So today I walked over to the Algonquin Hotel at 59 West 44th Street.

The Round Table crew preceded me by generations.  But the thing is, back when I was supposed to be fawning over…

L to R: Charles MacArthur, Harpo Marx, Dorothy Parker, Alexander Woolcott

…the likes of Tom Wolfe, Richard Brautigan, Lawrence Ferlinghetti, Hunter S. Thompson, and Charles Bukowski, the old Round Table sorts were instead my literary heroes. 

Among them Robert Benchley, George S Kaufman, Dorothy Parker, Harold Ross, Ring Lardner, and Edna Farber. 

The hotel treated the group to their own table and waiter;  plus free celery, olives, and popovers

The New Yorker magazine was conceived of around the table.  And even funded there. 

Yep, poker games would break out at the Round Table, and when Harold Ross won a big pot, he used it to fund the magazine.  And on February 21, 1925, when the first issue published, it included works by Dorothy Parker, Ralph Barton, Alexander Woollcott, Ring Lardner, and Robert Benchley.

Even today, hotel guests receive a free copy of the magazine.

For years I was a big fan of The New Yorker.  Although perhaps more so because of E.B. White’s long and impressive tenure there. (Recall that White shows up in this blog as my favorite writer in several postings, including the one about my life at The Subway Inn).

I once went to the Algonquin Hotel with friends Julie Stillman and Leigh Stocker.  We three were early into our publishing careers and it just seemed the cool thing to do.

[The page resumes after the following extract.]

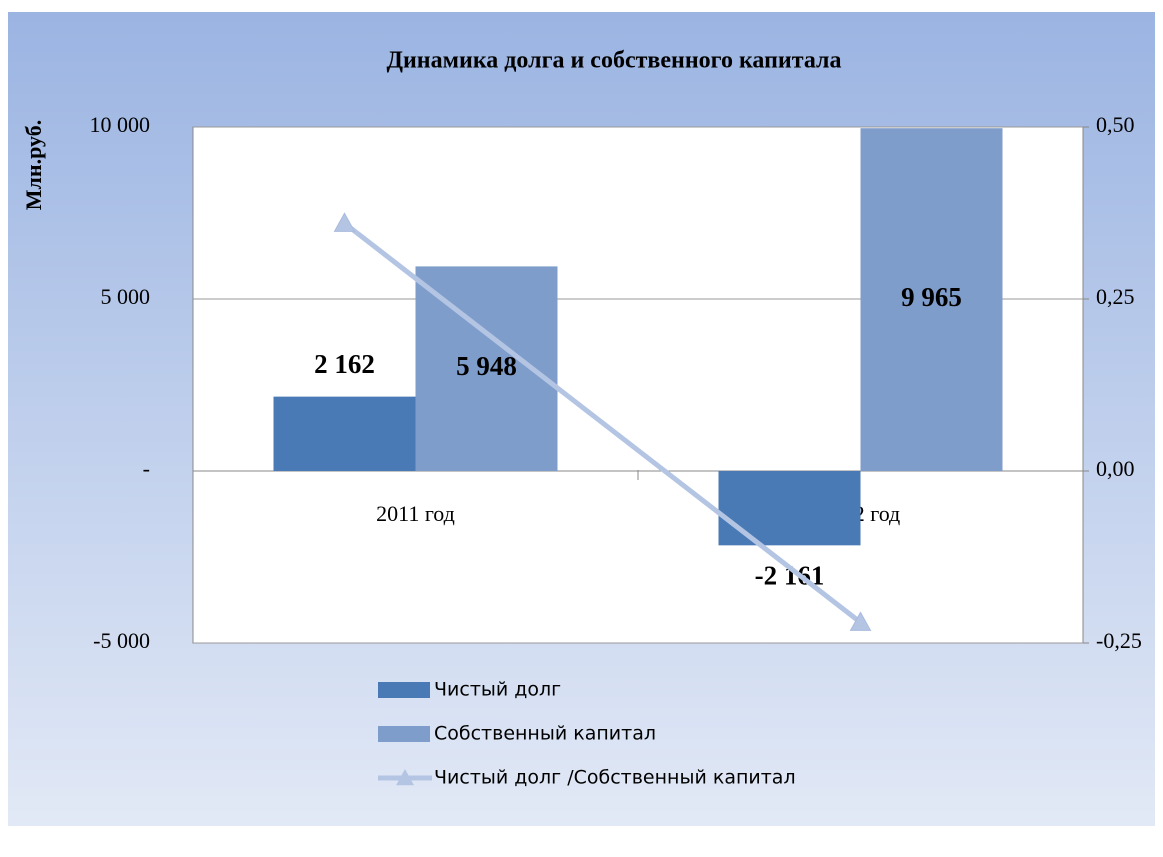 The image size is (1163, 857). Describe the element at coordinates (405, 778) in the screenshot. I see `legend-marker` at that location.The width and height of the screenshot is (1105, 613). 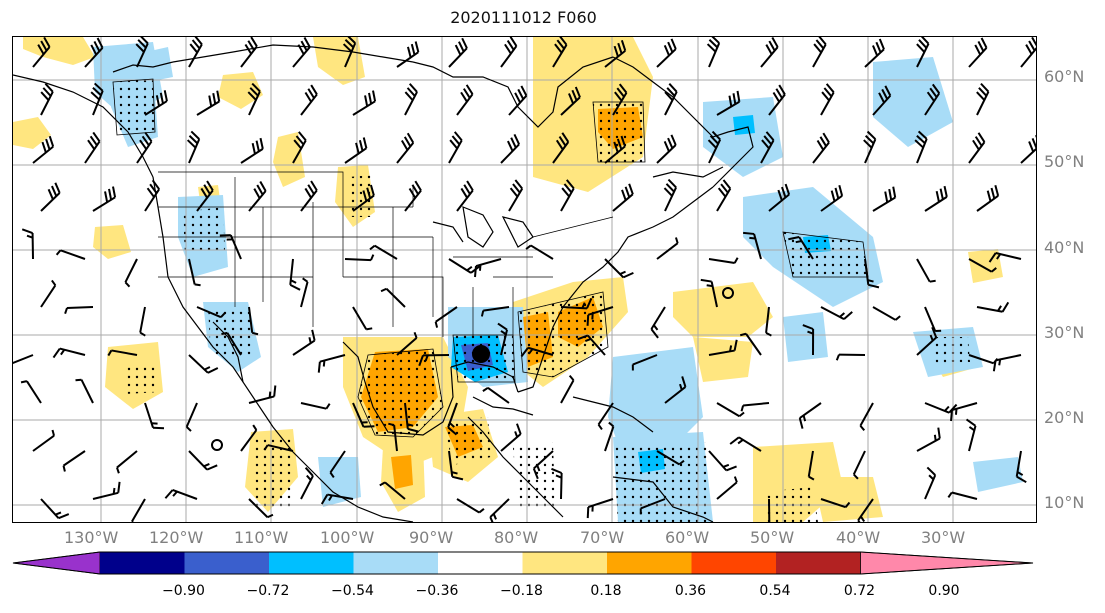 I want to click on colorbar-tick-label: 0.54, so click(x=775, y=591).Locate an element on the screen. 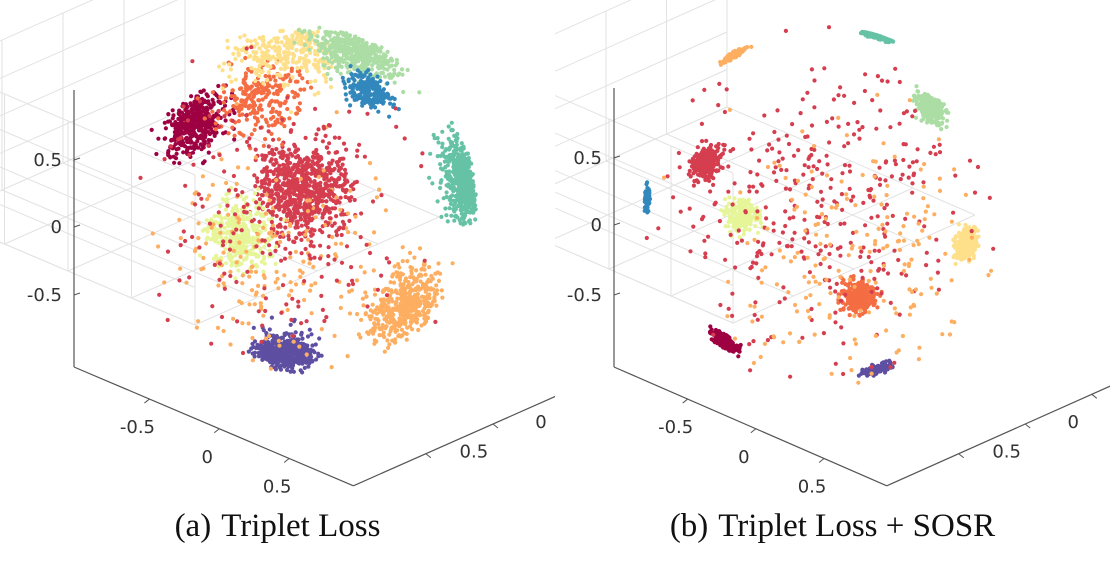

I had only ever drunk beer, which seemed like the wrong thing to order there. I had no idea what to order as the waiter approached, and was horribly embarrassed to admit it. 

Julie kindly suggested I order a “scotch and water.”  But when I said that to the waiter, he asked something about “straight up” and I panicked.  Julie took over, as if accompanying me on a day trip from the asylum.

In 1956, when Alan Jay Lerner and Frederick Loewe composed “My Fair Lady” at the Algonquin, music flowed for days out of Suite 908. They even worked all night, writing “I Could Have Danced All Night” (makes sense), which prompted the hotel to threaten removal of the room’s piano if they didn’t quiet down.

Maya Angelou always stayed there whenever she came to Manhattan.  She even wrote the screenplay adapted from her memoir, “I Know Why the Caged Bird Sings,” on Algonquin stationary.

The 181-room hotel opened in 1902.

And in 1946 Ben Bodne bought it, fulfilling a promise made to his wife when they honeymooned here that one day he would buy it for her.  Sort of like the Super Motel 8 ashtray I got Sally.

I gotta wrap this up with some Dorothy Parker quips.

“If you want to know what God thinks of money, just look at the people he gave it to.” 

“You can lead a horticulture, but you can't make her think.” 

“Tell him I was too fucking busy — or vice versa.” 

“I hate writing, I love having written.” 

“Brevity is the soul of lingerie.” 

“I like to have a martini,
Two at the very most.
After three I'm under the table,
after four I'm under my host.” 

“That would be a good thing for them to put on my tombstone: Wherever she went, including here, it was against her better judgment.”